# [Work order]
Before copying, find the line below that contains "Screen dimensions: 577x346"; then return it and all later lines exactly, up to and including the final line, with no pictures.
[Start of Attachment]
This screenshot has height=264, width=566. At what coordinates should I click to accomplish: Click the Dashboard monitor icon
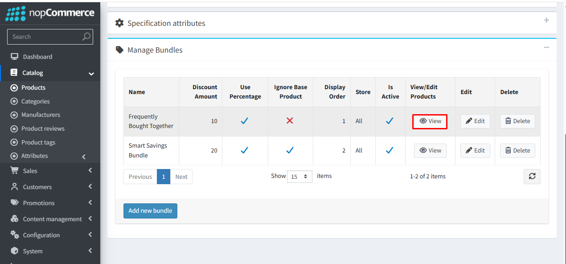point(15,57)
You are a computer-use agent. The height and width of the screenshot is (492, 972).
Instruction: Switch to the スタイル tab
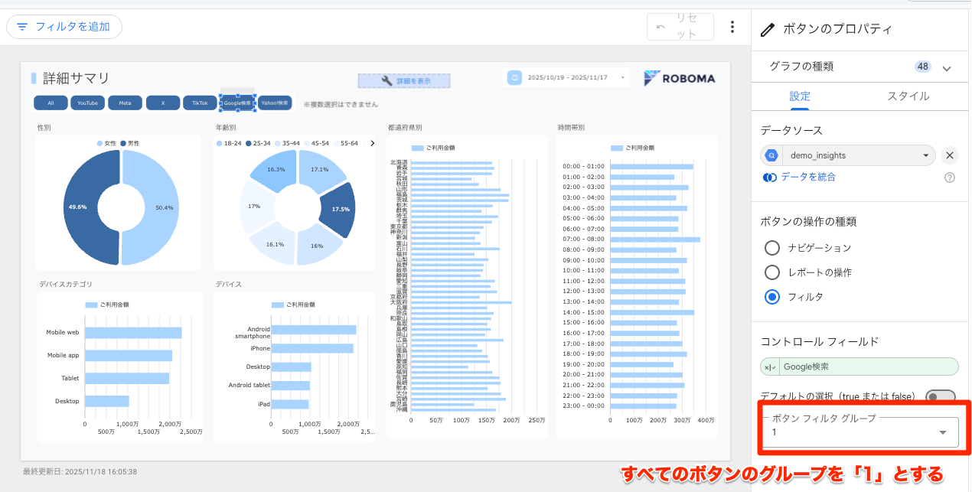coord(908,96)
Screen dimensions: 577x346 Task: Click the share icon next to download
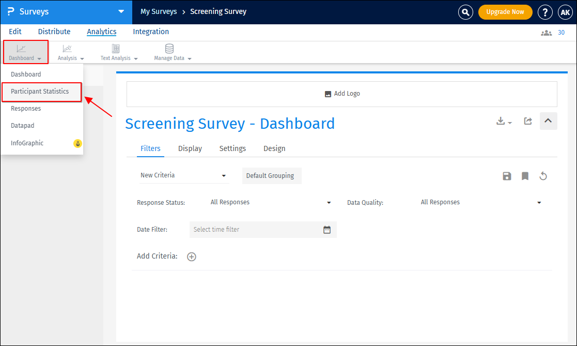(527, 121)
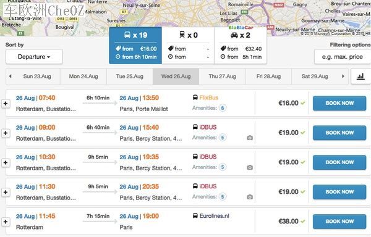Choose Tue 25.Aug date
Viewport: 371px width, 237px height.
(x=130, y=77)
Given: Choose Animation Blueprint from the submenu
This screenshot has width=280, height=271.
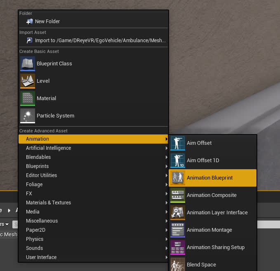Looking at the screenshot, I should (209, 178).
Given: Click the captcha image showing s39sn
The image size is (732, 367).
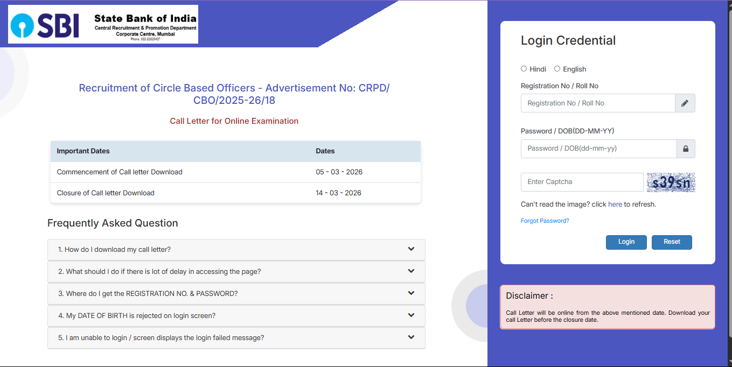Looking at the screenshot, I should point(671,182).
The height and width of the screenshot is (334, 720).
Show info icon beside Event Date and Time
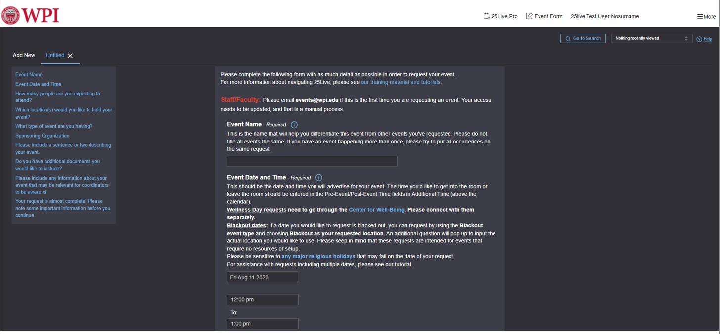click(x=318, y=177)
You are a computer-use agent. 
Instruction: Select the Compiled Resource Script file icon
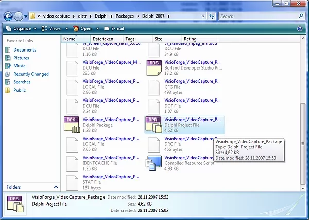pyautogui.click(x=154, y=163)
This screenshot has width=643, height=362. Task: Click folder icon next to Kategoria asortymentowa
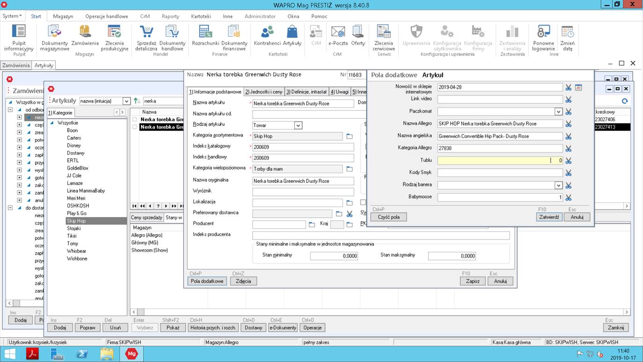coord(349,137)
[End of Attachment]
# [Final answer]
Screen dimensions: 577x346 Task: Click the share icon next to download
(527, 121)
Choose Tue 25.Aug date
Viewport: 371px width, 237px height.
(x=130, y=77)
Given: Choose Animation Blueprint from the submenu
This screenshot has width=280, height=271.
Looking at the screenshot, I should (209, 178).
Given: Click the captcha image showing s39sn
The image size is (732, 367).
Looking at the screenshot, I should point(671,182).
The height and width of the screenshot is (334, 720).
Show info icon beside Event Date and Time
click(x=318, y=177)
You are a computer-use agent. 
Instruction: Select the Compiled Resource Script file icon
pyautogui.click(x=154, y=163)
This screenshot has width=643, height=362. Task: Click folder icon next to Kategoria asortymentowa
coord(349,137)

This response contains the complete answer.